IN the June 2001 election for Suffolk county council in Woodbridge, 215 people voted for a 21 year-old Independent candidate called Ben Redsell.He stood on a platform that said being an independent on a local authority was a virtue and called for improved trade links with the European Union, priority for the young and homeless in the town, reform of secondary school catchment area criteria, and relief of town centre traffic problems.

IN the June 2001 election for Suffolk county council in Woodbridge, 215 people voted for a 21 year-old Independent candidate called Ben Redsell.

He stood on a platform that said being an independent on a local authority was a virtue and called for improved trade links with the European Union, priority for the young and homeless in the town, reform of secondary school catchment area criteria, and relief of town centre traffic problems.
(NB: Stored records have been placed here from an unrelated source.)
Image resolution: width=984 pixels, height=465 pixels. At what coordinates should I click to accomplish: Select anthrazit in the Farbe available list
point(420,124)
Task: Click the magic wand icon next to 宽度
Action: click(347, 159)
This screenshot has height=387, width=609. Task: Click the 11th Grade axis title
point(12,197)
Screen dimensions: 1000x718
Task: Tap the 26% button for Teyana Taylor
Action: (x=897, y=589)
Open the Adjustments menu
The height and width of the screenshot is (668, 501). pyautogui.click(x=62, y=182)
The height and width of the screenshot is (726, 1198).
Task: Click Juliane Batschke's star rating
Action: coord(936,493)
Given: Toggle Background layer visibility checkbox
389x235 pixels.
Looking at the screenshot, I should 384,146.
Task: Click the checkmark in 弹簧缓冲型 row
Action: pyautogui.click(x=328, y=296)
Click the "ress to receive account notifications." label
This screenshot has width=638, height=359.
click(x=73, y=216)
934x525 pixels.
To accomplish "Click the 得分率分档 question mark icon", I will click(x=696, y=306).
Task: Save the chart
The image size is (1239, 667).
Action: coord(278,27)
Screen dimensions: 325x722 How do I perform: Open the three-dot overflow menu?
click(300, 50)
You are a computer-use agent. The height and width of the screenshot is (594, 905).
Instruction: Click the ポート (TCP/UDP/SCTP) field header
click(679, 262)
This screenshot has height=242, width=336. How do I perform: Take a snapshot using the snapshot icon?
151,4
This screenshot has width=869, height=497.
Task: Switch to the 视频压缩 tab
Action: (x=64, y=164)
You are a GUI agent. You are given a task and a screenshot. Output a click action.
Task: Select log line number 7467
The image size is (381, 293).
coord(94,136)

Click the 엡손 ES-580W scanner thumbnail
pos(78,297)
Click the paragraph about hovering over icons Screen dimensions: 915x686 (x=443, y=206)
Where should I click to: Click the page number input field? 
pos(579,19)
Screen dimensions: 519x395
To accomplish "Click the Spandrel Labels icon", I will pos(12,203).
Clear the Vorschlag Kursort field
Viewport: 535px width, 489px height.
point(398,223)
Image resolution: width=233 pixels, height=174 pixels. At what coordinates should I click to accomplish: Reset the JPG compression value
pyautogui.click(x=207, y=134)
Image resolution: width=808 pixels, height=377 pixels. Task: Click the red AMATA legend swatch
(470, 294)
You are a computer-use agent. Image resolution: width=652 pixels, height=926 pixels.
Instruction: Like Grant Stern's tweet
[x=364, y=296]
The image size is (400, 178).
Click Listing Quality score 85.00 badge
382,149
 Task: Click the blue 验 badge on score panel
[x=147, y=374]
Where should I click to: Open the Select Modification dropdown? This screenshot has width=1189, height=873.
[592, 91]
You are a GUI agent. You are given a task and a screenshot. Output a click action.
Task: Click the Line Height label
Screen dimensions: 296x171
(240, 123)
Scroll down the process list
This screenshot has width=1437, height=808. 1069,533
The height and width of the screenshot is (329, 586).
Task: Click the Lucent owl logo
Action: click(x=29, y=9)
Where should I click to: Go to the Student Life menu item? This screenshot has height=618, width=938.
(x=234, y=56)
Unfortunately for Mr Redsell, 3,975 voters opted to back the candidates for the main parties, but his decision to stand against the official Tory Nigel Barratt could have spelled disaster for the Conservatives in their bid to capture the seat from the Liberal Democrats.

The Tory did win by a respectable 464 votes, but now Mr Barratt has stood down, forcing a by-election – and surprise, surprise, the Tories have chosen young Ben Redsell to be their standard bearer for next month's contest. Mr Barratt has even proposed his former challenger's nomination.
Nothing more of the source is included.